Due to the April 2015 Nepal earthquake, the 2015 season was halted for several months, as professional level football was paused in Nepal due to the earthquake's aftermath, until the next season of the 2018–19 Martyr's Memorial A-Division League.

== History ==
The first season of National League was played in a single round-robin format in the first season in a single venue. The top eight teams from the 2011 A-Division League were joined by two invitational teams from outside the Kathmandu Valley. A-Division champions Nepal Police Club won the league undefeated and became the inaugural National League champions.

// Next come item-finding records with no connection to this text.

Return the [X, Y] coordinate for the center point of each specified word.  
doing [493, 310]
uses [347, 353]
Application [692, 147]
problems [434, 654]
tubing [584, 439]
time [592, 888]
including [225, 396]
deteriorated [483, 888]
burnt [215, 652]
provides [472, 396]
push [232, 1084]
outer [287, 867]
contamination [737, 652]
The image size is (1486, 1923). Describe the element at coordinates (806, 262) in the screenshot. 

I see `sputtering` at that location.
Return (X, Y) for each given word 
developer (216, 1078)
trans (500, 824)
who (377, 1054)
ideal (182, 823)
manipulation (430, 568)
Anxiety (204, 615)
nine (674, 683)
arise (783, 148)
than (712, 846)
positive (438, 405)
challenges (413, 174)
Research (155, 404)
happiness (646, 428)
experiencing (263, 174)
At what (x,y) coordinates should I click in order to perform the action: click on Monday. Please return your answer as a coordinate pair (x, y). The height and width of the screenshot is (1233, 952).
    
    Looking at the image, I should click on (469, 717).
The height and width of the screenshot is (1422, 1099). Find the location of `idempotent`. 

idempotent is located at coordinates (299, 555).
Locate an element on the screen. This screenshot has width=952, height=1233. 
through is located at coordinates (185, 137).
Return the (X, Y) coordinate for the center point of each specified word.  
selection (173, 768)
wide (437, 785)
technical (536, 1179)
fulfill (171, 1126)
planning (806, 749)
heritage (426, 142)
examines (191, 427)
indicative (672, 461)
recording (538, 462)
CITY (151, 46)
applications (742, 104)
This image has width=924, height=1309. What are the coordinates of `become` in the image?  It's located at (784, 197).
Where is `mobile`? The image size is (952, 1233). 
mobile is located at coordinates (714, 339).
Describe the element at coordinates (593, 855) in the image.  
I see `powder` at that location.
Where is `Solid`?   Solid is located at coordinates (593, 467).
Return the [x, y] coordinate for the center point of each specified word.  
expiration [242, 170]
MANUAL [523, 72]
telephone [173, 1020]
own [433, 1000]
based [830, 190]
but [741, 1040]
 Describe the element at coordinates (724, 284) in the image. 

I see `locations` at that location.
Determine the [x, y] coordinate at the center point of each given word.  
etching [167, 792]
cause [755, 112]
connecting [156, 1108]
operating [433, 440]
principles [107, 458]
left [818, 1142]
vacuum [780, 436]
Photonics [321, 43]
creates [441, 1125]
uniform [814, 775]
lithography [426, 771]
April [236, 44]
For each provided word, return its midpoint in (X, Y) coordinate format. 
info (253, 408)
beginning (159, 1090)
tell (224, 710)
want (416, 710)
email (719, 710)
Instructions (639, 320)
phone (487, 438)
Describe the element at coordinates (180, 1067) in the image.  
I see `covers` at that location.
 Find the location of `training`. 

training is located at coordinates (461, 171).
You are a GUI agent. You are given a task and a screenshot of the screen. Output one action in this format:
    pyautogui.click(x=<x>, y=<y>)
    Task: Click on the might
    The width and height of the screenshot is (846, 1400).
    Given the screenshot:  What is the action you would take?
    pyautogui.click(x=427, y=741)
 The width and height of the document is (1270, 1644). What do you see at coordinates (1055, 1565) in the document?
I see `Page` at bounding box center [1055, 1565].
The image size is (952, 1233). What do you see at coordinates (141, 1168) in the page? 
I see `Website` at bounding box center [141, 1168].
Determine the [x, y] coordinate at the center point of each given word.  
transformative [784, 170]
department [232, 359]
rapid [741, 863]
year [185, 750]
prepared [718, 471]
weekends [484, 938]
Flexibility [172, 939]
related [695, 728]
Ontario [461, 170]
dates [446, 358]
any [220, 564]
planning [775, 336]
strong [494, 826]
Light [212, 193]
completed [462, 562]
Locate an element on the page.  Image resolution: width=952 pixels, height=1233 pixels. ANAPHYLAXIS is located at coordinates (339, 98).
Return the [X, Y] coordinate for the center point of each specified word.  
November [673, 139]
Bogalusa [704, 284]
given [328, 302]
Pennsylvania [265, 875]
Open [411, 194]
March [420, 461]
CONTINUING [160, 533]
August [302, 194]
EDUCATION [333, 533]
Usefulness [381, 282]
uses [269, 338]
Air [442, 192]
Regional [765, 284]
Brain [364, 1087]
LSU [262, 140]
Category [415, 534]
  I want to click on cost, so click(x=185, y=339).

The second season was played after a hiatus of three years in a double round-robin format with teams playing home and away. The top 10 teams from the 2013-14 A-Division League were joined by four teams from outside the Kathmandu Valley. Sankata BSC pulled out of the tournament and Machhindra, Himalayan Sherpa Club, Saraswati Youth Club and Friends Club were banned by ANFA and the league was played by nine teams. The 2015 season of the League was heavily affected by the April 2015 Nepal earthquake, with play being suspended for several months. Three Star Club won the league winning their first National League title.

The third season of the National League was scheduled to be played in April 2020 but was postponed due to the COVID-19 pandemic. The top six teams from the 2019-20 A-Division League will be joined by the top four teams from the ANFA President's League in the ten team league.

== Current clubs ==

| Club | City | Province | Qualification |
| APF FC | Kathmandu (Hallchowk) | Bagmati | Current A Division Clubs |
| Church Boys United | Lalitpur (Balkumari) |
| Friends Club | Lalitpur (Kupondole) |
| Jawalakhel Youth Club | Lalitpur (Jawalakhel) |
| Machhindra FC | Kathmandu (Jana bahal) |
| Manang Marshyangdi Club | Kathmandu (Swyambhu) |
| Nepal Police Club | Kathmandu (Maharajgunj) |
| New Road Team | Kathmandu (New Road) |
| Planning Boyz United | Budhanilkantha (Kapan) |
| Sankata FC | Kathmandu (Te Bahal) |
| Satdobato YC | Lalitpur (Satdobato) |
| Shree Bhagwati Club | Tokha |
| Tribhuwan Army F.C. | Kathmandu (Bhadrakali) |
| Chitlang FC | Kathmandu | 2nd in 2025 ANFA President League |
| Kakrebihar YC | Birendranagar | Karnali | 4th in 2025 ANFA President League |
| Laligurans AFC | Pokhara | Gandaki | 1st in 2025 ANFA President League |
| Nawa Janajagriti YC | Simara | Madhesh | 3rd in 2025 ANFA President League |

== Former clubs ==

| Club | Location | Season(s) |
| Himalayan Sherpa Club | Kathmandu | 2011–12 |
Ranipokhari Corner Team
| Mitra Milan Club | Dharan, Sunsari |
| Sangam Club | Pokhara, Kaski |
| Far Western FC | Dhangadhi, Kailali | 2015 |
| Jhapa XI | Birtamod, Jhapa |
| Lumbini F.C. | Butwal, Rupandehi |
| Morang XI | Biratnagar, Morang |
| Three Star Club | Kathmandu |

=== Champions ===

| Season | Champions | Ref. |
|---|---|---|
| 2011–12 | Nepal Police Club |  |
| 2015 | Three Star Club |  |
| 2026 | Abandoned due to the ANFA-NSC crisis and FIFA suspension |  |

=== National League clubs in Asia ===

| Season | AFC President's Cup | Position | AFC Cup | Position |
|---|---|---|---|---|
| 2012 | Nepal Police Club | 3rd in Group Stage | Did not qualify |  |
| 2017 | Competition disbanded |  | Three Star Club | 1st in Qualifying Round^{[a]} |

The All Nepal Football Association failed to register Three Star Club by the competition deadline for the qualifying play-offs.

== Lower levels ==
In its initial season, the Nepal National League also hosted a second division, 2012 B-Division National League made up with the 2011 Martyr's Memorial B-Division League top six, and two clubs qualified through a separate tournament.

=== Third tier ===
The 2012 C-Division National League made up with the 2011 Martyr's Memorial C-Division League top four, and two clubs qualified through a separate tournament.